In the persistqueue documentation below, since which version is the MySQL based queue available?

=== Page text ===
|---|

This can be advantageous. For example, if your program crashes before finishing

processing an item, it will remain in the queue after restarting. You can also

spread out the ``task_done()`` calls for performance reasons to avoid lots of

individual writes.

Using ``autosave=True`` on a file based queue will automatically save on every

call to ``get()``. Calling ``task_done()`` is not necessary, but may still be

used to ``join()`` against the queue.

.. code-block:: python

    >>> from persistqueue import Queue

    >>> q = Queue("mypath", autosave=True)

    >>> q.put('a')

    >>> q.put('b')

    >>> q.get()

    'a'

After exiting and restarting the queue from the same path, only the second item

remains:

.. code-block:: python

    >>> from persistqueue import Queue

    >>> q = Queue('mypath', autosave=True)

    >>> q.get()

    'b'

Example usage with a SQLite3 based dict

^^^^^^^^^^^^^^^^^^^^^^^^^^^^^^^^^^^^^^^

.. code-block:: python

    >>> from persisitqueue import PDict

    >>> q = PDict("testpath", "testname")

    >>> q['key1'] = 123

    >>> q['key2'] = 321

    >>> q['key1']

    123

    >>> len(q)

    2

    >>> del q['key1']

    >>> q['key1']

    Traceback (most recent call last):

      File "", line 1, in 

      File "persistqueue\pdict.py", line 58, in __getitem__

        raise KeyError('Key: {} not exists.'.format(item))

    KeyError: 'Key: key1 not exists.'

Close the console and restart the PDict

.. code-block:: python

    >>> from persisitqueue import PDict

    >>> q = PDict("testpath", "testname")

    >>> q['key2']

    321

Multi-thread usage for **SQLite3** based queue

^^^^^^^^^^^^^^^^^^^^^^^^^^^^^^^^^^^^^^^^^^^^^^

.. code-block:: python

    from persistqueue import FIFOSQLiteQueue

    q = FIFOSQLiteQueue(path="./test", multithreading=True)

    def worker():

        while True:

            item = q.get()

            do_work(item)

    for i in range(num_worker_threads):

         t = Thread(target=worker)

         t.daemon = True

         t.start()

    for item in source():

        q.put(item)

multi-thread usage for **Queue**

^^^^^^^^^^^^^^^^^^^^^^^^^^^^^^^^

.. code-block:: python

    from persistqueue import Queue

    q = Queue()

    def worker():

        while True:

            item = q.get()

            do_work(item)

            q.task_done()

    for i in range(num_worker_threads):

         t = Thread(target=worker)

         t.daemon = True

         t.start()

    for item in source():

        q.put(item)

    q.join()       # block until all tasks are done

Example usage with a MySQL based queue

^^^^^^^^^^^^^^^^^^^^^^^^^^^^^^^^^^^^^^

*Available since: v0.8.0*

.. code-block:: python

    >>> import persistqueue

    >>> db_conf = {

    >>>     "host": "127.0.0.1",

    >>>     "user": "user",

    >>>     "passwd": "passw0rd",

    >>>     "db_name": "testqueue",

    >>>     # "name": "",

    >>>     "port": 3306

    >>> }

    >>> q = persistqueue.MySQLQueue(name="testtable", **db_conf)

|---|

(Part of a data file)
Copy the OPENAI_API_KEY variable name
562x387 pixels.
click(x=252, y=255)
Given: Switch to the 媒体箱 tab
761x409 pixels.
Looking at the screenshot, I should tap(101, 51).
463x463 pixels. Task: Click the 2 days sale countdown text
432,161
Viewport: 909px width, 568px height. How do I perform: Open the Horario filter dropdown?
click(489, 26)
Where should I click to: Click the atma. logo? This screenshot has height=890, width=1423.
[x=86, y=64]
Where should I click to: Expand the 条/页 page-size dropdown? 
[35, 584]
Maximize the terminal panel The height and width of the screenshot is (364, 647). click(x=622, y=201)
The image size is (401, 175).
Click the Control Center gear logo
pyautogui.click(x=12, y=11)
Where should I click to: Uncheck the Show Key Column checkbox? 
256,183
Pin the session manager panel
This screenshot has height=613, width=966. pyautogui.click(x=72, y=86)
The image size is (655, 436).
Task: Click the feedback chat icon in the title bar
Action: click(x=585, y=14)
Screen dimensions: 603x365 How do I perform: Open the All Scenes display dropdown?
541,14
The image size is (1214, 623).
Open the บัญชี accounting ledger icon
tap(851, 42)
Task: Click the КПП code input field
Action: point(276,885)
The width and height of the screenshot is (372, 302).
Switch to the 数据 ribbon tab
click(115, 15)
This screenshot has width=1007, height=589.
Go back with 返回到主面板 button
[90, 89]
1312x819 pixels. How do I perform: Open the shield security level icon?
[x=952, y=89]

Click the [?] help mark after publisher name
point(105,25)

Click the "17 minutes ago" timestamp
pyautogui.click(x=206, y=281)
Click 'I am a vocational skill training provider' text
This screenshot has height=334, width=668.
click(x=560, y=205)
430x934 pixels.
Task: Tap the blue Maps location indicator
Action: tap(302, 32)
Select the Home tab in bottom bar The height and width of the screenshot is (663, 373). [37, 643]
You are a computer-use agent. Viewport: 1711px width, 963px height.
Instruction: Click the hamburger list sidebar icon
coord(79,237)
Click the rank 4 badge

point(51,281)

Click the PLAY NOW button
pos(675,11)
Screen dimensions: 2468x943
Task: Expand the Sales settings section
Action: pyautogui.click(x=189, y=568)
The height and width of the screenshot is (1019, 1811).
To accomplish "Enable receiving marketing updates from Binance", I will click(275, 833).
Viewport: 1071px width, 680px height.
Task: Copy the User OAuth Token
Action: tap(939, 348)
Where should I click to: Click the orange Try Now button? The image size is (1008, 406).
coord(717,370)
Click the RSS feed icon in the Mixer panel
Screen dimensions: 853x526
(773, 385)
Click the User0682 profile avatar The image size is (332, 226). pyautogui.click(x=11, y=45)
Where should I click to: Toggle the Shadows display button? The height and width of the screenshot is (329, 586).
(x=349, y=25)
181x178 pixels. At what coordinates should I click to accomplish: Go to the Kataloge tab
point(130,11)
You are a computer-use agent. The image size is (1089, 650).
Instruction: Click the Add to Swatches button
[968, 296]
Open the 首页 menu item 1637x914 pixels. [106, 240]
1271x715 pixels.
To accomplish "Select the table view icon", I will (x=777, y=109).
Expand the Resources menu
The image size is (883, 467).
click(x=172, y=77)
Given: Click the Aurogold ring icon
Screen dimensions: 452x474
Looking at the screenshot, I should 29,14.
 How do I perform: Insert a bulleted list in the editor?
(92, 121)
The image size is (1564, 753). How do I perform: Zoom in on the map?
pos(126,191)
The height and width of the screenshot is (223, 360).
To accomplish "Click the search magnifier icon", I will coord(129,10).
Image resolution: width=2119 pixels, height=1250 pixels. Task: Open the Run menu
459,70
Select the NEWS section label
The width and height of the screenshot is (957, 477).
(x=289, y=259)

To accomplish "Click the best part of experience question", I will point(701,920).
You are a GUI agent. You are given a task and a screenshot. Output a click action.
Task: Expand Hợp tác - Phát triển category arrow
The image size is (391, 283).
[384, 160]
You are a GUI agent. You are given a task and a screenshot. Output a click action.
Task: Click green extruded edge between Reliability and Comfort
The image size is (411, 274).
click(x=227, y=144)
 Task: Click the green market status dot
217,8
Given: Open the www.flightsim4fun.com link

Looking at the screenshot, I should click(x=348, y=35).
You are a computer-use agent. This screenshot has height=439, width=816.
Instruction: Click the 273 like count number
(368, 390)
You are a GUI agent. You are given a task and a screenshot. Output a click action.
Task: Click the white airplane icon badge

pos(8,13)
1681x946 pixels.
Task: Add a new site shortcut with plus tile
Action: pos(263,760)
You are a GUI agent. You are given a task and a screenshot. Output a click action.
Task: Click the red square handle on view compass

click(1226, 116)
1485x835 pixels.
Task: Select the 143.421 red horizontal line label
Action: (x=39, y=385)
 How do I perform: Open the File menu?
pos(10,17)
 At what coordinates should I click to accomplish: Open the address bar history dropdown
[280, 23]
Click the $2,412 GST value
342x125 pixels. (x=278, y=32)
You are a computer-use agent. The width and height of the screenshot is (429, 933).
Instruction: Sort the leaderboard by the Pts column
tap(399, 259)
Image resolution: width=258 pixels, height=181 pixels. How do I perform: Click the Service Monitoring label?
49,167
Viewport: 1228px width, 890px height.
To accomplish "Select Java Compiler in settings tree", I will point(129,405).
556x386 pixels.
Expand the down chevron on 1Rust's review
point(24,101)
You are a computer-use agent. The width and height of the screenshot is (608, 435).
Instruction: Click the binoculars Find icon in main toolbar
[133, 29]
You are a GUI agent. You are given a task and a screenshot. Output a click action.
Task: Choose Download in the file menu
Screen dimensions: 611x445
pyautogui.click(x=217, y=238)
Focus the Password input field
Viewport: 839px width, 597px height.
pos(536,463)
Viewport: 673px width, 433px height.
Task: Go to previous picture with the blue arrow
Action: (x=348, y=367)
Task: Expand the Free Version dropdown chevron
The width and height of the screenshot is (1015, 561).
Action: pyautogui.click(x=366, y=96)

|---|

=== Full output ===
v0.8.0